== Text segment ==
►

When employing personnel, you need to have proper records regarding their service conditions, remuneration, fringe benefits, deductions and their net salaries and wages. There are also various statutory requirements as to certain deductions and records that should be kept. In accordance with various acts or legislation, an employer must register with the following statutory authorities:

South African Revenue Services According to legislation you need to register with the South African Revenue Services for both Employees tax and Skills Development Levy should you employ any persons in your business.
  • Employees Tax

When an employer pays remuneration to an employee or employees for services rendered by them, the employer must deduct tax from their remuneration. (Salaries or wages, overtime pay and bonuses according to prescribed rules and at the rates laid down by law (4th Schedule to the Income Tax Act No.58 of 1962, as amended and is managed by the South African Revenue Services). Such amounts must be paid over to your local South African Revenue Service (SARS) office. All businesses which employ people are obliged to register as an employer with the local South African Revenue Services (SARS) office within 14 days of becoming one by completing form IRP101.

◄

== Task requirements ==
1. Decide whether each statement below agrees with the passage above on employer registration in South Africa. Answer yes or no for each, and quote the deciding words from the passage.
(a) An employer must register with the local SARS office within 14 days of becoming an employer.
(b) Tax deducted from an employee's remuneration is paid back to the employee.
(c) The passage names form IRP102 as the form for registering as an employer.
2. Using the passage above on employer registration in South Africa, answer each question.
(a) For which two items must an employer register with the South African Revenue Services?
(b) Which schedule of which act lays down the tax rates for deductions?
(c) By completing which form does a business register as an employer?
3. Pick up the passage on employer registration in South Africa and continue it from the point where it stops.

== Given information ==

►

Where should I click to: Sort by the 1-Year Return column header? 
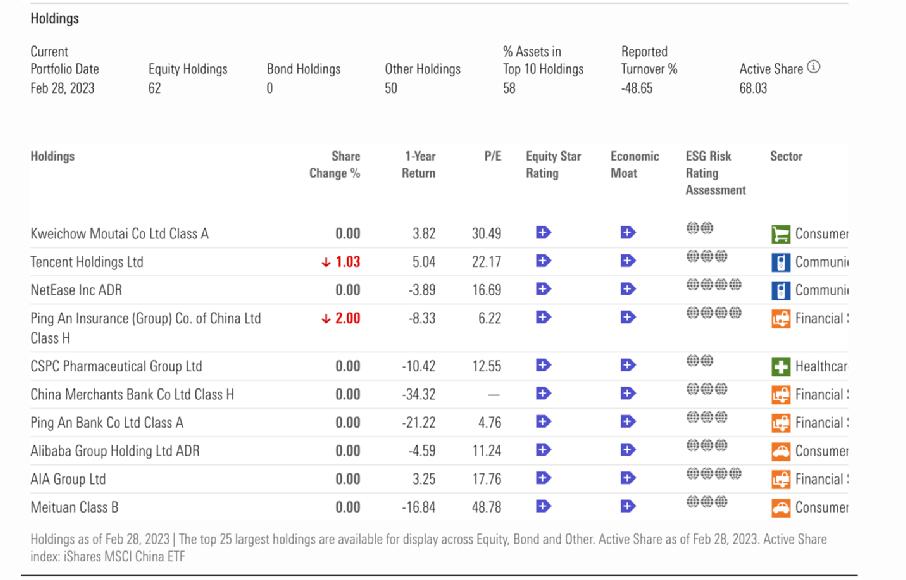coord(419,165)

◄

== Answers per task ==
1.
(a) Yes: "within 14 days of becoming one"
(b) No: "Such amounts must be paid over to your local South African Revenue Service (SARS) office."
(c) No: "by completing form IRP101"

2.
(a) Employees tax and Skills Development Levy
(b) The 4th Schedule to the Income Tax Act No.58 of 1962
(c) Form IRP101

3.
 

Employees are responsible for the payment of tax on their salaries or wages if they earn above a certain amount. However, the employer is obliged to deduct tax PAYE and SITE from payments made to employees and pay this to the local Office of the South African Revenue Services. You may also visit the SARS Website http://www.sars.gov.za to read more.

  • Skills Development Levy (SDL)

This is a compulsory levy for the purposes of funding education and training and is administered by the Skills Development Act, 1998, as amended, and is managed by the South African Revenue Services. This levy is calculated on the remuneration less certain prescribed exclusions. The calculations and amount payable must be submitted and paid on a monthly basis on the Employees Tax (PAYE) and Skills Development Levy (SDL) Return for Remittance form.

When the employer registers for Employees tax (PAYE) with the local South African Revenue Services (SARS) office, the employer will also be issued with a registration number for the Skills Development Levy. You may also visit the SARS Website http://www.sars.gov.za to read more.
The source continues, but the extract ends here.